Undeclared, Judd Apatow’s follow-up to Freak and Geeks (before he moved onto the big screen with Knocked Up), was another overlooked, single-season comedy that never really got its due. While not as brilliant as its predecessor, it’s notable for being one of the more realistic fictional portrayals of college life out there. The show follows Apatow’s usual group of immature male characters (Seth Rogen, Charlie Hunnam, Jay Baruchel) but gives women (Monica Keena, Carla Gallo) half the spotlight as well. The characters deal with crushes, classes, parties, crazy ex-boyfriends and annoying parents, all in a lightly comic way that sets them apart from the more soap operatic personalities of a show like Felicity. While Undeclared is unfortunately unavailable on traditional streaming services, some kind super-fans have posted most of the episodes to YouTube. This half-hour comedy is perfect to mainline all at once, as these characters make for appealing company on a lazy day.
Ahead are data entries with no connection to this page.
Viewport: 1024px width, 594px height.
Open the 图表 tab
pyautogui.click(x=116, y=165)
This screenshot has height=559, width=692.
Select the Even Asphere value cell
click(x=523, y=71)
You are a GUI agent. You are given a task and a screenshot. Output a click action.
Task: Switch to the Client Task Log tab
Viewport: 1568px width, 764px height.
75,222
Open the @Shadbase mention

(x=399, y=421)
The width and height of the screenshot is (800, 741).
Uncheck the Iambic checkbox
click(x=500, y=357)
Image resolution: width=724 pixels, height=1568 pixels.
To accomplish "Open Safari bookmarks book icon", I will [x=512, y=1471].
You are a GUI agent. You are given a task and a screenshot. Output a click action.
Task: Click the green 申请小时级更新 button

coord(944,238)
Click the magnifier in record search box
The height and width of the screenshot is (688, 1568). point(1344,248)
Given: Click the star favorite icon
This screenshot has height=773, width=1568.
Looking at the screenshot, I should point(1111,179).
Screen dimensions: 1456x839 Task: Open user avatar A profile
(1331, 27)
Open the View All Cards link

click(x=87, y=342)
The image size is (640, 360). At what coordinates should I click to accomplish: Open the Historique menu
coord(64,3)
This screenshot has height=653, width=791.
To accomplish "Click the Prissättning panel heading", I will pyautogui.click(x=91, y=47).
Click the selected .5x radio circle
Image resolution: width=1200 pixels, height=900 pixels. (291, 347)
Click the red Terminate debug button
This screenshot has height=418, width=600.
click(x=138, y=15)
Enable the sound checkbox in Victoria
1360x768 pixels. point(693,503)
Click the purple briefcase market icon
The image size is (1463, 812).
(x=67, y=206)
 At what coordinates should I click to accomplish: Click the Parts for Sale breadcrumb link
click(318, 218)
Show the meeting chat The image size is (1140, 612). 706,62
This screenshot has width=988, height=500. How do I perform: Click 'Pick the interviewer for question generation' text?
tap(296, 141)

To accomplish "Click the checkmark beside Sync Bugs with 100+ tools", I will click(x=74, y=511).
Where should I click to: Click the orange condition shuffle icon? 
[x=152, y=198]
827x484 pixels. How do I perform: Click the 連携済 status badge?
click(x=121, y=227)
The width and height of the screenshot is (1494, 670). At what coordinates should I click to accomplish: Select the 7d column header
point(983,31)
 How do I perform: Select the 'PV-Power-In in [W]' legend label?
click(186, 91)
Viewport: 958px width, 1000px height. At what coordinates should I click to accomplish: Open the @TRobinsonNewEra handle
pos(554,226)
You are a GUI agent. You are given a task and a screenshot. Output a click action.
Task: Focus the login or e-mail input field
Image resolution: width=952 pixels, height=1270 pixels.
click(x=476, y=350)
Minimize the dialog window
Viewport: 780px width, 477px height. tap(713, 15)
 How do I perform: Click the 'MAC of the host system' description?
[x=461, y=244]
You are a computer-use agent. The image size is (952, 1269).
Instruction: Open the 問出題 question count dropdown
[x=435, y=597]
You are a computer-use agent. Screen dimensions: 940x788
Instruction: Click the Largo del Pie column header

Veronica Mars (Amazon/VUDU – rent only)
Veronica Mars begins as a high school show and segues into college (the main characters attend the fictional Hearst College in season three), though not much changes in the world of Veronica, an independent-minded teen and amateur investigator played with sharp wit by Kristen Bell. The show is a great melding of worlds: nearly every episode is a whodunit of some sort, but it’s also a resonant coming-of-age dramedy. Veronica may be a detective, but she still deals with classes, crushes, frenemies, and important life decisions, like any other teenager. The show ran for three seasons and became such a cult favorite that it spawned its own 2014 film of the same name. Come for the intriguing mysteries; stay for the charmingly quirky, compelling characters.
(You can’t stream it, but it deserves honorable mention:)
A Different World (currently unavailable)
Why, gods of streaming, hast thou forsaken us? A Different World, originally a Cosby-show spinoff that ran from 1987–93, is one of the best shows out there about college, revolving around the lives of students at Hillman, a fictional historically black college in Virginia – and yet it’s currently unavailable anywhere besides good ol’-fashioned DVD. The show began as Denise Huxtable: the College Years, but when Lisa Bonet left at the end of season one, its focus shifted to secondary characters Whitley (Jasmine Guy) and Dwayne (Kadeem Hardison). A Different World was a groundbreaking show not only because of its predominantly black cast, but also because of its intelligent, at times even intellectual approach to racial issues (one standout episode deals with the “mammy” image and its impact on black women, another presents a Rashomon–style breakdown of a campus altercation over racist slurs) as well as date rape, domestic violence, and HIV/AIDS. The series should be particularly appealing to academics, as showrunner Debbie Allen, herself a graduate of Howard University, took her writers on yearly trips to a number of historically black colleges, where they met with students and teachers to get ideas for storylines. If you can get your hands on A Different World, it’s well worth checking out.